Judicial usurpation seems to have reached a crescendo with cases concerning the right to life. Roe versus Wade was decided extra-constitutionally, and the Federal courts have time and again denied the states any power to control abortion, acting not to apply the law but to re-write or contravene it. The courts have even gone so far as to use foreign law to justify usurpation of legislative rights and the effective abrogation of the Constitution.
One of your correspondents says, "The courts then stand separately and interpret what the laws say." INCORRECT. It is the duty of the courts to apply the law, and to obey it themselves unless some clear constitutional conflict exists.
Another writer states, "...religious extremists that are more interested in one woman's "life" than in the rule of law." CONFLICTED REASONING. The founding document of our nation calls for the right to "life, liberty and the pursuit of happiness." The law, by any rational interpretation, does not allow the execution of a person who has not been tried and convicted of an appropriate crime. Terri Schiavo is guilty of no crime yet she has been condemned to death by not just removing a form of "treatment", the feeding tube, but by being denied all sustenance no matter how delivered or by whom.
[This became clear when "protestors," even children, were arrested at the hospice for trying to give Terri a drink of water after the tube had been removed.--Jen]
Another, "...in this country, when families can't agree courts must decide. How else would you like this issue to be settled? By Congress?" MISSING THE POINT. Legislatures decide issues, courts apply the law. In this case the courts are ignoring laws specifically passed to deal with this issue.
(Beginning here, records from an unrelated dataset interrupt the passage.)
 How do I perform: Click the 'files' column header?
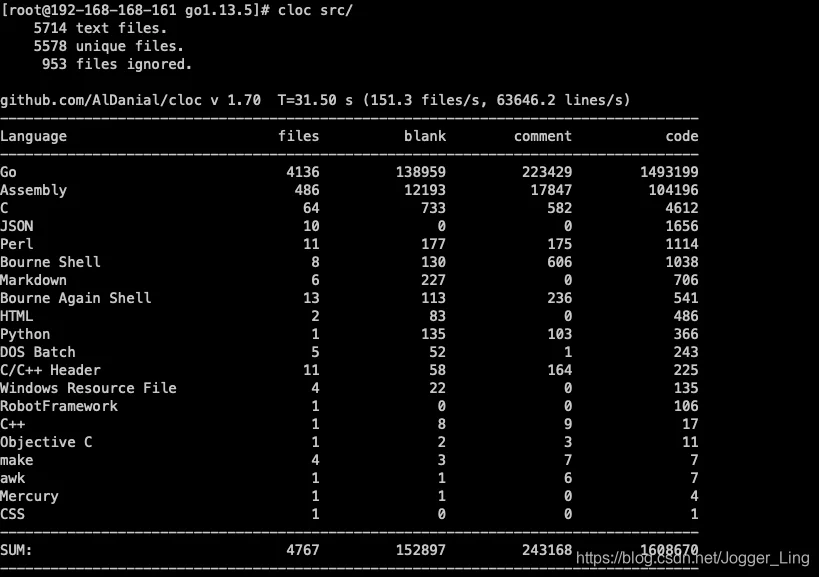coord(298,136)
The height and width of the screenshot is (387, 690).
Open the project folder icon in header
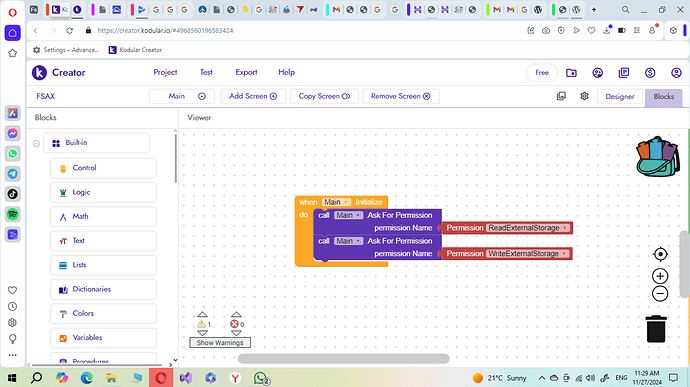pyautogui.click(x=571, y=73)
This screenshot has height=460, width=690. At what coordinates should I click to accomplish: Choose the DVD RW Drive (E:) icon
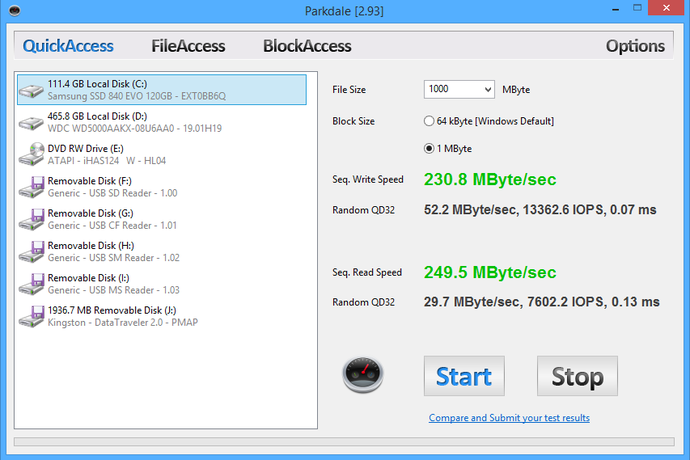pyautogui.click(x=32, y=154)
Still another, "If we are to have ordered liberty in this country, we need to respect the court system and the process of the law, not trash them." WRONG. The interests of liberty and constitutionality require that we rein in the courts and stop their ongoing takeover of legislative powers.
Ben Stein gets on my nerves quite a bit with his whining about his career, fortune, and family. But on issues of liberty and patriotism he could not be more correct. The main danger to our liberties is presently the courts. It is very unfortunate that Congress did not take advantage of this opportunity to insist upon legislative primacy with regard to writing the law, and that the President did not find it in himself to use his Constitutional powers to enforce the rather tentative law that Congress did pass. God help us if this continues.
-- Richard Donley
Well, God Bless you, Richard Donley for putting the issue so plainly and so correctly!
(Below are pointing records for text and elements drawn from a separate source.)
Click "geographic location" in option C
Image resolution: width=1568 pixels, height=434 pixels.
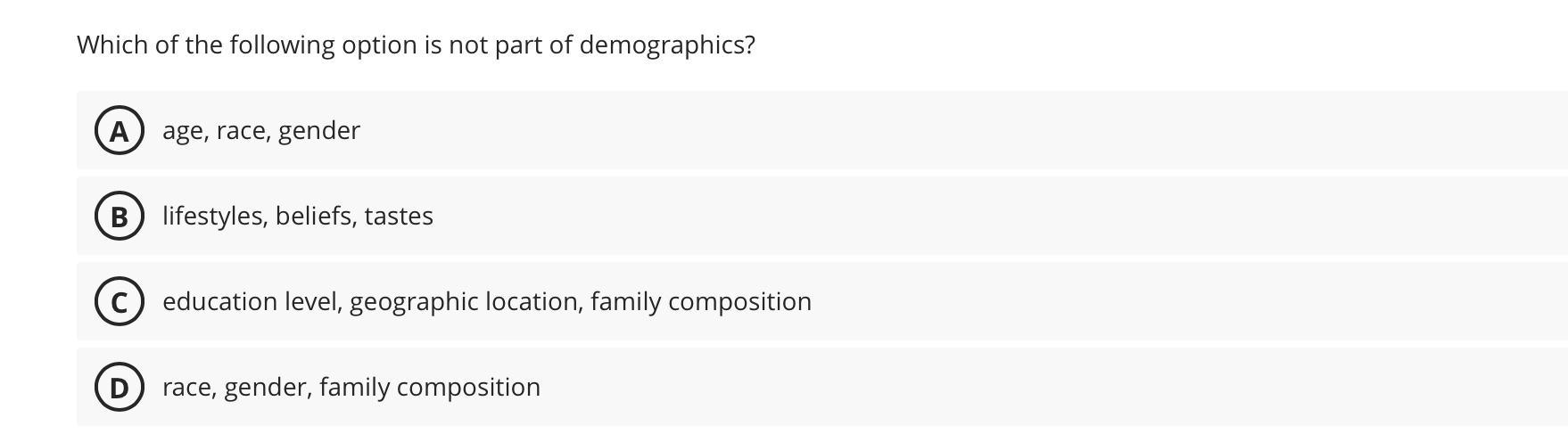[x=466, y=302]
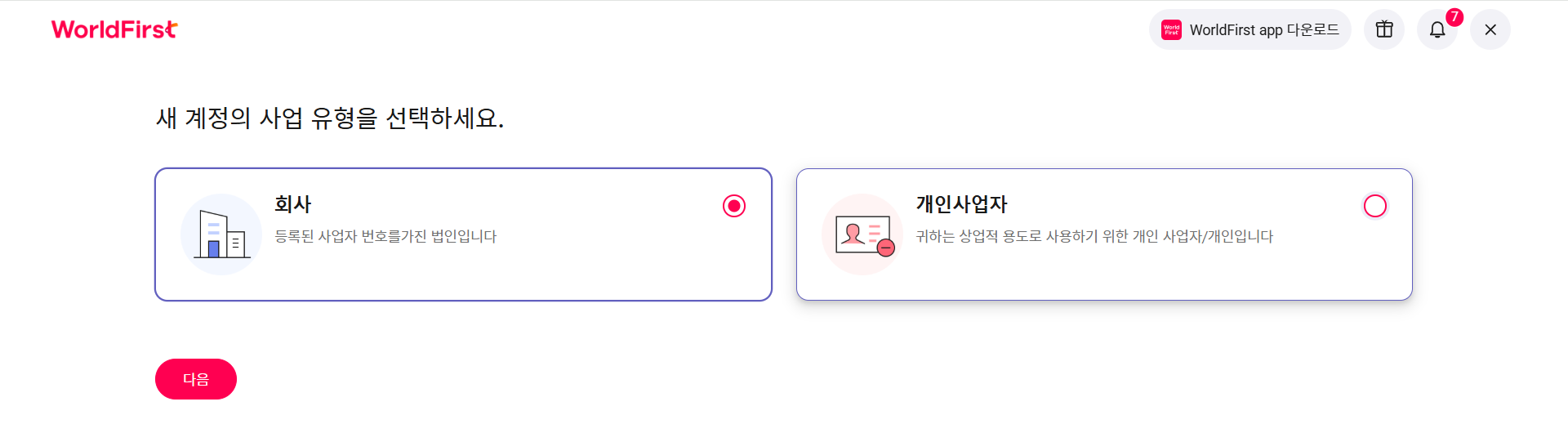This screenshot has height=433, width=1568.
Task: Click the WorldFirst logo
Action: click(114, 29)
Betcha you're a lawyer and a d*mn good one.
(BTW, the Reader Mail at the American Spectator is a must read for me; it's that good.)
To address his last point, I don't why Congress, President Bush and Gov. Bush didn't do more to see that Terri's right to life was protected, but "Washington (not Houston,) we have a problem."
A very big problem--Look for the black robes.
What we do about it, with God's help, will make all the difference for millions of lives.
If 40 million babies have been aborted since the passage of Roe v. Wade and with the passing of poor voiceless Terri Schiavo, millions of lives have already been lost.
Pay attention: the life you save may be your own.
After Terri's case, how hard will it be for your "guardian" to ask your local court to take out your "life support" should you become incapacitated because that's "what you would have wanted?"